De acordo com a ação, investigações apontaram que o ex-gestor contratou serviços sem licitação e utilizou recursos públicos em eventos de caráter privado, entre eles o aniversário da esposa, Márcia Silveira. Segundo o MP, os serviços incluíam sonorização, palco, iluminação e banheiros químicos, prestados por Marcos Paulo Pereira Lima, contratado informalmente.
O juiz considerou que houve desvio de finalidade, enriquecimento ilícito e dano ao erário. Como penalidade, Frederico Júnior teve os direitos políticos suspensos por cinco anos, foi condenado ao pagamento de multa civil equivalente a dez vezes o valor da última remuneração como prefeito e ficou proibido de contratar com o Poder Público ou receber benefícios fiscais por igual período.
O prestador de serviços envolvido declarou à Justiça que os contratos não foram formalizados por meio de licitação e que os pagamentos ocorriam em espécie, por meio de requisições de combustível ou depósitos em contas de terceiros. Ele também afirmou que os serviços eram determinados pela Secretaria Municipal de Cultura e frequentemente executados em eventos com finalidade não institucional.
Nos autos, também foram citadas festas realizadas na localidade turística “Encanto do Boto”, atribuídas a terceiros, e outros eventos considerados de natureza privada.

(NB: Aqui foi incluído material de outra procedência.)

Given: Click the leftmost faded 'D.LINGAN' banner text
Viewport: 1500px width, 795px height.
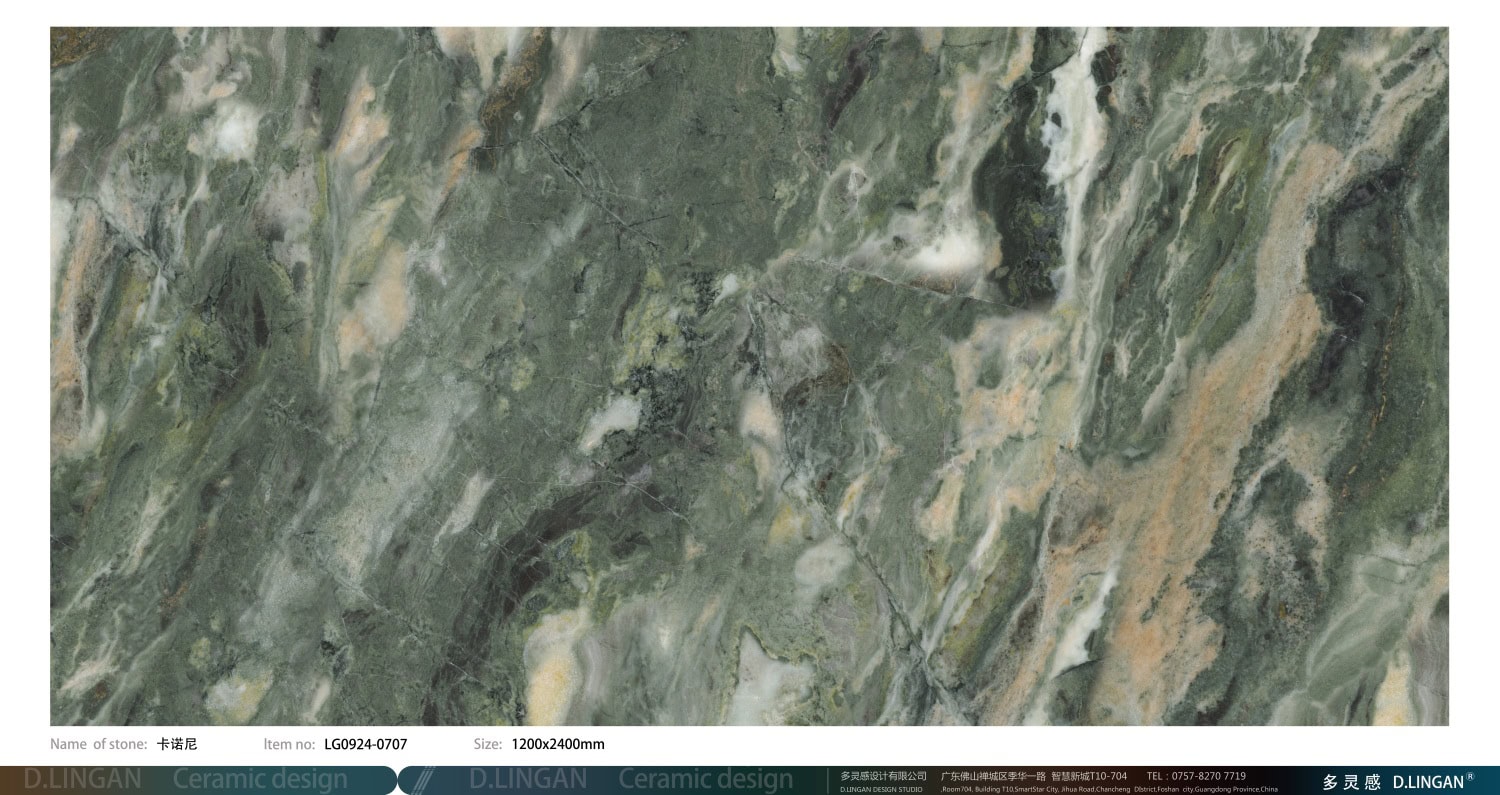Looking at the screenshot, I should coord(82,779).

A decisão judicial apontou que as provas reunidas — testemunhais e documentais — foram suficientes para comprovar os atos de improbidade, segundo os critérios estabelecidos pela Lei nº 8.429/92, que trata da responsabilização de agentes públicos por condutas contrárias aos princípios da administração pública. Ainda cabe recurso da decisão.